Task
Write out everything from "I don’t know" down to "take their photo." in the passage on loss, switching "portraits" to "pictures".

Page excerpt
That person on the corner isn’t going to find their job, home, or mind neatly pinned to a line by an anonymous stranger.  Chances are, they will never get back what they have lost.  This is actually the case with most of the things we all lose.  If you are hiking in the woods and lose your way, you rarely find it again.  More likely you find a new way to the same destination.  Most people who lose a job find another one rather than going back to the one they lost. If you lose a friendship, it is gone.  Even if you develop another friendship with the same person, it will never be the same.  For better or worse, it will be colored by the loss.  As with the trail, you find another path, but to a new destination.

Most of us who experience life-changing loss have support structures in place, family, friends, or the resources to pay a trained stranger to listen to our problems. This is why it is so uncomfortable at that stop light.  We know that the person with the cardboard sign has experienced nothing more than what we could easily experience tomorrow, without warning.  The difference is that they don’t have the support structure.  Often they have given up trying to find what they have lost, and all they are looking for is enough cash to numb their mind, to forget what they once had.  Do we want to give a dollar to someone when “all they will do is buy alcohol?”  Maybe that is all they have left.  Maybe their life and mind are so ravaged that that is the only peace they can find.

I don’t know the answer.  I almost never open my window at street corners.  I do try to at least make eye contact and smile.  Occasionally, when I am flush with cash, I will give a panhandler enough money to surprise them. When I travel, especially in the third world, I buy photo opportunities from the people who ask me for money.  I have a lot of portraits of beggars.  Interestingly, when I was in Guatemala last year, I had a couple people ask me for money and then walk away when I offered to pay to take their photo.

By making a transaction out of the relationship between the poor local and the (relatively) wealthy traveler, I had lost the connection to their poverty, but I also was trying to help them find the dignity in making an exchange rather than just begging.  The people who refused me evidently felt that there was more to be lost by allowing me to take their photo than there was by asking for money. They would assuredly find another tourist to simply give them money.

What have you lost in your life?  If you knew you could retrace your steps and find it pinned to a cord, would you go back and get it?  Or have you found things because of that loss that have put you on a new path which you are not inclined to leave?  Even if you did go back and collect what you lost, do you think it would be the same now, or would you just lose everything you have found since?

[Records from a collection]
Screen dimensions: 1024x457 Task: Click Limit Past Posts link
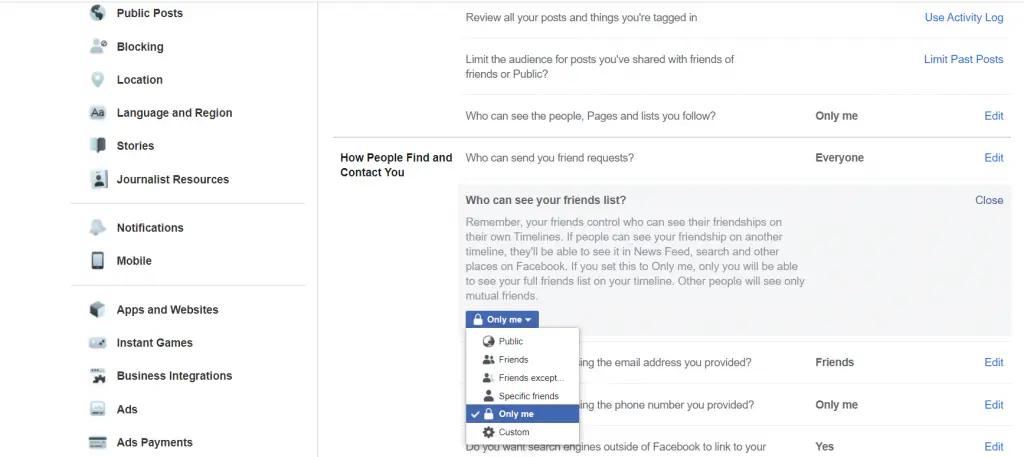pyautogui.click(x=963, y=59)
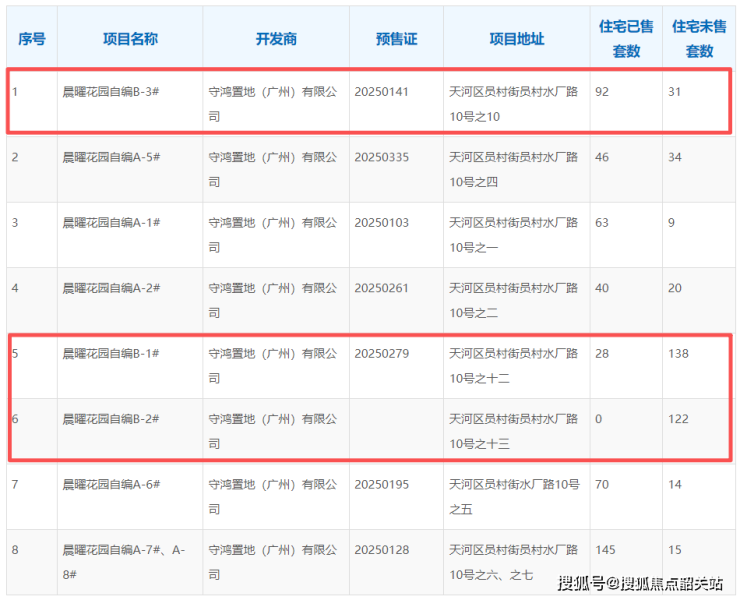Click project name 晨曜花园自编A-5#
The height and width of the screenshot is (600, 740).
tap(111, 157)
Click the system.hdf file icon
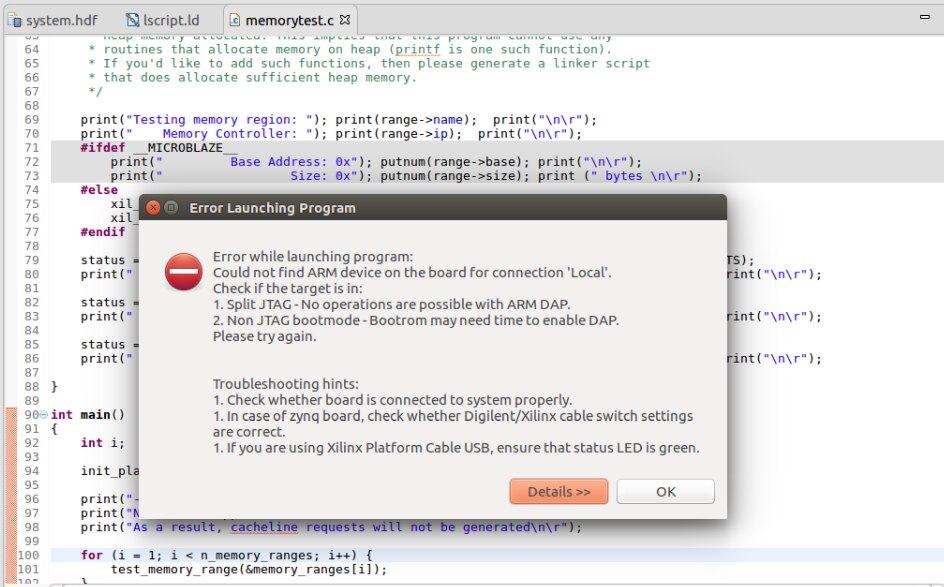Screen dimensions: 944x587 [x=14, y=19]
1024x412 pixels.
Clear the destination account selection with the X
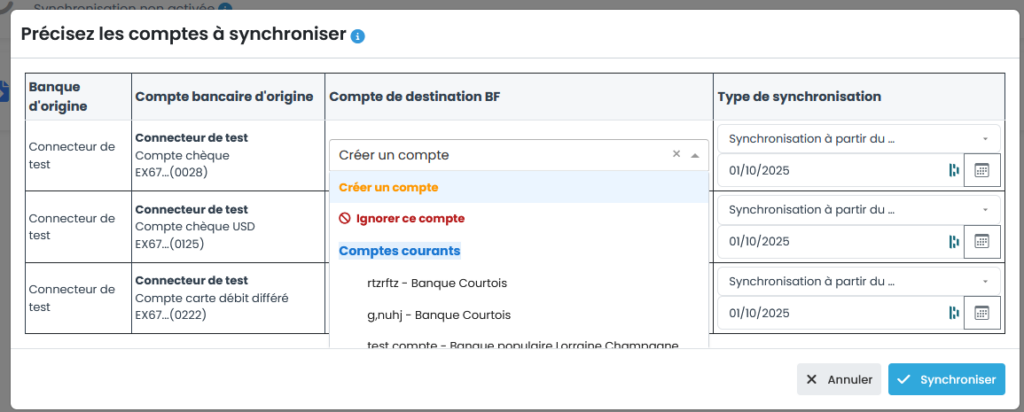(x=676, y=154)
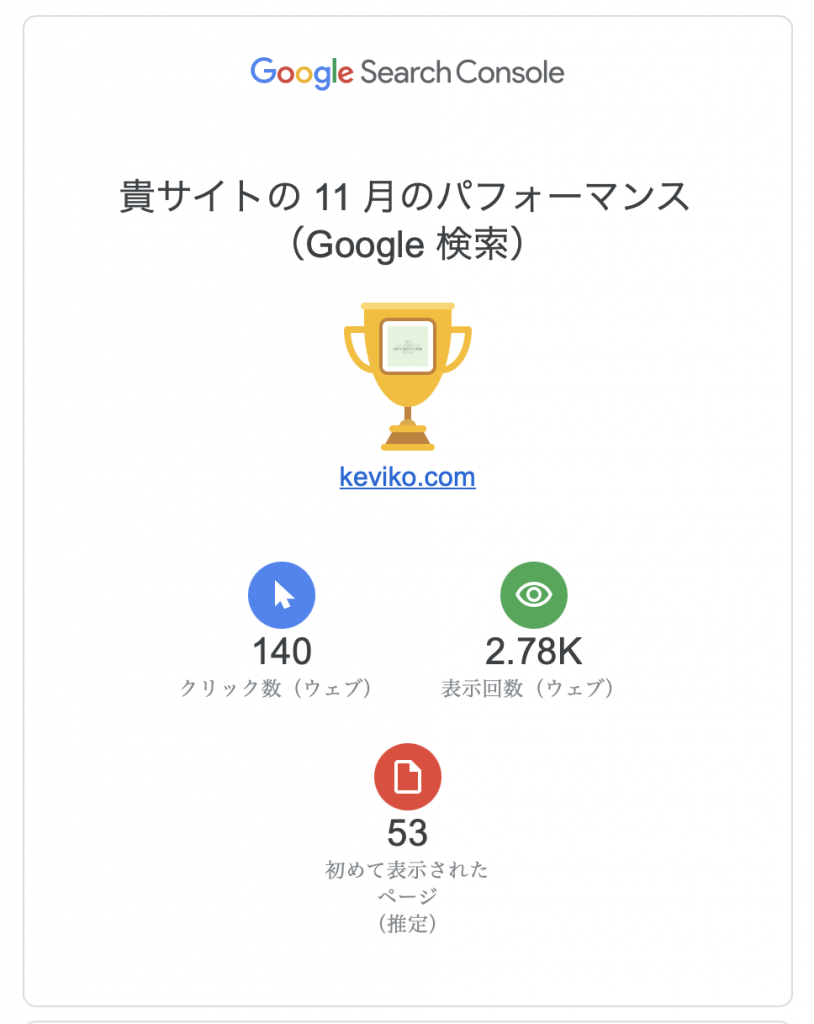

Solution to this problem
I don’t know the answer.  I almost never open my window at street corners.  I do try to at least make eye contact and smile.  Occasionally, when I am flush with cash, I will give a panhandler enough money to surprise them. When I travel, especially in the third world, I buy photo opportunities from the people who ask me for money.  I have a lot of pictures of beggars.  Interestingly, when I was in Guatemala last year, I had a couple people ask me for money and then walk away when I offered to pay to take their photo.